Op 31 maart 2024 bedroeg het aandeel in het resultaat van deelnemingen verwerkt via de vermogensmutatiemethode 48,21 mio EUR. Hiervan zal 20,76 mio EUR toegevoegd worden aan de reserves voor het saldo van de variatie in de reële waarde van het vastgoed en 27,45 mio EUR aan het overgedragen resultaat.
5.1. Algemene bedrijfsinformatie
Retail Estates nv is een openbare GVV (Gereglementeerde Vastgoedvennootschap) die valt onder toepassing van de Belgische wetgeving, met zetel gevestigd in Ternat.

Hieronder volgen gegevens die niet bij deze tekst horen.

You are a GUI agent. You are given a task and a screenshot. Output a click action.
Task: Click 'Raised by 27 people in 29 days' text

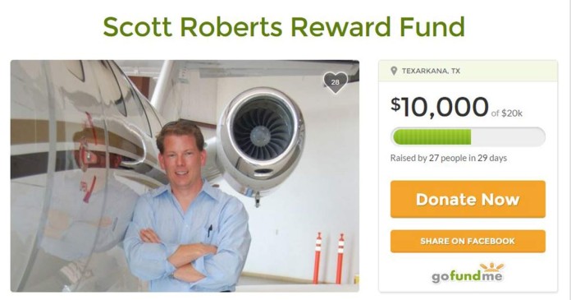449,158
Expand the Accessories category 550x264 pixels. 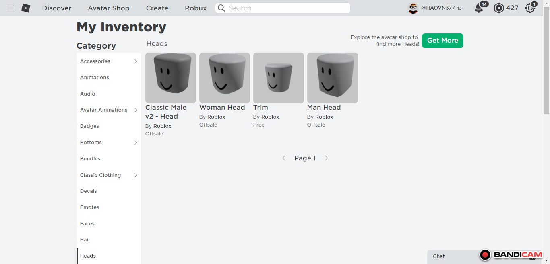[x=136, y=61]
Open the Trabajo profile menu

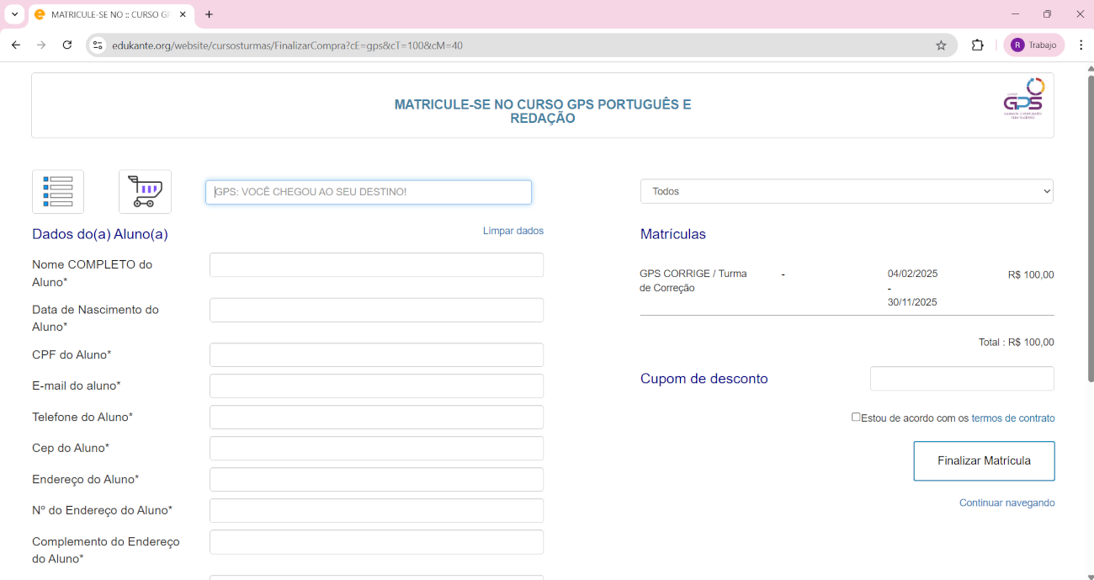tap(1033, 45)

De jaarrekening werd vastgesteld door de raad van bestuur van 14 juni 2024 en zal aan de jaarlijkse algemene vergadering van aandeelhouders ter goedkeuring worden voorgelegd op 22 juli 2024.
5.2. Belangrijke grondslagen voor financiële verslaggeving
Verklaring van overeenstemming
De enkelvoudige jaarrekening is opgesteld volgens boekhoudnormen consistent met International Financial Reporting Standards zoals geïmplementeerd door de GVV‐Wetgeving.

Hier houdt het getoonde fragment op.